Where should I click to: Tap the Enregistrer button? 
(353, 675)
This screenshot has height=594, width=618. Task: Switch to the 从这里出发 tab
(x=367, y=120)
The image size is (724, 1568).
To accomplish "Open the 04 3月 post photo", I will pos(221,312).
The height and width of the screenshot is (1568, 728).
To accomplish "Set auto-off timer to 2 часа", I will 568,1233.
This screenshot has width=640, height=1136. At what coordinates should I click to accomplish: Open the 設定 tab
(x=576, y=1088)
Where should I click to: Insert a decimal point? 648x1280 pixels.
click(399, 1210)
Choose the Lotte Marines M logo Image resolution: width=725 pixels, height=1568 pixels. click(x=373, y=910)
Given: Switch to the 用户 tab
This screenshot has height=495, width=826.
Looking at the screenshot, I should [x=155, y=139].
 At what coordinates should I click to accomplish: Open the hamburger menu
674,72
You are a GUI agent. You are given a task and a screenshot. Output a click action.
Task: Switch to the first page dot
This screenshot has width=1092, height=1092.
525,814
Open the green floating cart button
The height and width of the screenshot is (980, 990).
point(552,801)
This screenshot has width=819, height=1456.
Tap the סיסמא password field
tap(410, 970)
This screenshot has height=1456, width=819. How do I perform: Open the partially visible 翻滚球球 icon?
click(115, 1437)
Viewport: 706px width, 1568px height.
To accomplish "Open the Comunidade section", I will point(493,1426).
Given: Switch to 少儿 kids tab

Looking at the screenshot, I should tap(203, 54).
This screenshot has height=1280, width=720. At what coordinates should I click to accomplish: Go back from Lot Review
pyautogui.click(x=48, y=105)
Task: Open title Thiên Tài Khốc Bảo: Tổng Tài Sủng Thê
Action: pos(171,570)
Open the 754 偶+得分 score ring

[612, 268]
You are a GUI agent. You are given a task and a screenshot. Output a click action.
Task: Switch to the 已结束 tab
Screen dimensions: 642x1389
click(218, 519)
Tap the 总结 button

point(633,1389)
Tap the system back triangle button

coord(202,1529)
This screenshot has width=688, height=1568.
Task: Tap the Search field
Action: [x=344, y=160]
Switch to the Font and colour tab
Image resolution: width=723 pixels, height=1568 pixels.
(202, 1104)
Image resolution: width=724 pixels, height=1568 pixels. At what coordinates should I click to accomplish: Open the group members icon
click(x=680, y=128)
....
Please edit the items above, changing every "At what coordinates should I click to accomplish" to "Which point should I tap to accomplish" and leaving everything else as it is.

- _Task answer_
Where should I click to: Tap the Enregistrer button? 
(353, 675)
This screenshot has height=594, width=618. Task: Switch to the 从这里出发 tab
(x=367, y=120)
The image size is (724, 1568).
To accomplish "Open the 04 3月 post photo", I will pos(221,312).
The height and width of the screenshot is (1568, 728).
To accomplish "Set auto-off timer to 2 часа", I will 568,1233.
This screenshot has width=640, height=1136. Which point should I tap to accomplish: Open the 設定 tab
(x=576, y=1088)
Where should I click to: Insert a decimal point? 648x1280 pixels.
click(399, 1210)
Choose the Lotte Marines M logo Image resolution: width=725 pixels, height=1568 pixels. click(x=373, y=910)
Given: Switch to the 用户 tab
This screenshot has height=495, width=826.
Looking at the screenshot, I should [x=155, y=139].
 Which point should I tap to accomplish: Open the hamburger menu
674,72
You are a GUI agent. You are given a task and a screenshot. Output a click action.
Task: Switch to the first page dot
This screenshot has width=1092, height=1092.
525,814
Open the green floating cart button
The height and width of the screenshot is (980, 990).
point(552,801)
This screenshot has width=819, height=1456.
Tap the סיסמא password field
tap(410, 970)
This screenshot has height=1456, width=819. How do I perform: Open the partially visible 翻滚球球 icon?
click(115, 1437)
Viewport: 706px width, 1568px height.
To accomplish "Open the Comunidade section", I will point(493,1426).
Given: Switch to 少儿 kids tab

Looking at the screenshot, I should tap(203, 54).
This screenshot has height=1280, width=720. Which point should I tap to accomplish: Go back from Lot Review
pyautogui.click(x=48, y=105)
Task: Open title Thiên Tài Khốc Bảo: Tổng Tài Sủng Thê
Action: pos(171,570)
Open the 754 偶+得分 score ring

[612, 268]
You are a GUI agent. You are given a task and a screenshot. Output a click action.
Task: Switch to the 已结束 tab
Screen dimensions: 642x1389
click(218, 519)
Tap the 总结 button

point(633,1389)
Tap the system back triangle button

coord(202,1529)
This screenshot has width=688, height=1568.
Task: Tap the Search field
Action: [x=344, y=160]
Switch to the Font and colour tab
Image resolution: width=723 pixels, height=1568 pixels.
(202, 1104)
Image resolution: width=724 pixels, height=1568 pixels. Which point should I tap to accomplish: Open the group members icon
click(x=680, y=128)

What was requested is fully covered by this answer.